CMS stated in its September 6 policy memorandum that automatic assignment is an important tool in protecting Medicare Trust Funds because it allows CMS to recover outstanding overpayments to the provider. However, the effectiveness of this tool can be undermined if the incentives to accept automatic assignment are weakened by SA or AO practices that do not abide by CMS’ policies.

CMS focused on survey timing in particular, stating that if an initial survey of an applicant that rejected assignment is conducted shortly after the CHOW date, it raises significant doubts that the survey was unannounced. CMS stated, “At a minimum, the appearance is created that the SA or AO collaborated with the new owner on the timing of the survey.” CMS can therefore refuse to accept a survey for certification purposes if the survey timing creates reasonable doubt that the survey was unannounced.
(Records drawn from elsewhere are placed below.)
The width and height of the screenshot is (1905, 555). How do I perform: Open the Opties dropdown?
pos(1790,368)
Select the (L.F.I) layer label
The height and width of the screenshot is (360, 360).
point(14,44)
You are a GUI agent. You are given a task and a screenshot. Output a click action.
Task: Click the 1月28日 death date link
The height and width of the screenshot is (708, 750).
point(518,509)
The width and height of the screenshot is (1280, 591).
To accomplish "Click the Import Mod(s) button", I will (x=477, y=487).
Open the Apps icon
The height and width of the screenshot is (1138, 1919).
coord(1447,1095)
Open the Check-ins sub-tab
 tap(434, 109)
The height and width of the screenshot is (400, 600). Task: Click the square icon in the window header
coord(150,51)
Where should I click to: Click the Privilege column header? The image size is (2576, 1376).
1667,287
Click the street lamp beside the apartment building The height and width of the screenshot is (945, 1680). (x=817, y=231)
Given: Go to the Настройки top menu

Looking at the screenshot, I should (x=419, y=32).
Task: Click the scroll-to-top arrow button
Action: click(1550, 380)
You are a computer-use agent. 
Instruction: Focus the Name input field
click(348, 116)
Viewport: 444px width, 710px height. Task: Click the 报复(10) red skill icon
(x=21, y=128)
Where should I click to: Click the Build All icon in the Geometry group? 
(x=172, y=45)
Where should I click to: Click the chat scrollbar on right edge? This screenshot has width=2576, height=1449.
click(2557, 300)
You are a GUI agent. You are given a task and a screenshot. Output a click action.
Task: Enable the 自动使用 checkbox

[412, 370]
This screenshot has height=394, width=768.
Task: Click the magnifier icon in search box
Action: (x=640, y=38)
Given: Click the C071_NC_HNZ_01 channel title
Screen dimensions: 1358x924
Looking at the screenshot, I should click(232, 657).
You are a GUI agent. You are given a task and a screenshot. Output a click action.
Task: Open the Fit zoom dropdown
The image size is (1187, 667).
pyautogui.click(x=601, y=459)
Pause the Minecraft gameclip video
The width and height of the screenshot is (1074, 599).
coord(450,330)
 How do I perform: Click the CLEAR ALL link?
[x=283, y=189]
CMS also stated that SAs must not conduct initial surveys until they are able to complete their higher priority workload. Also, CMS clarified that the last day of an initial Medicare survey conducted by the SA or AO will not necessarily be the effective date of the new Medicare provider agreement. Since CMS Regional Offices determine the effective date of each Medicare provider agreement, SAs and AOs should not speculate to prospective providers about what the likely effective date will be.

In short, CMS’ memorandum is intended to make it more time consuming and burdensome for Medicare providers contemplating rejection of automatic assignment of the seller’s provider agreement. Prospective buyers should be aware of this guidance when determining whether to accept automatic assignment.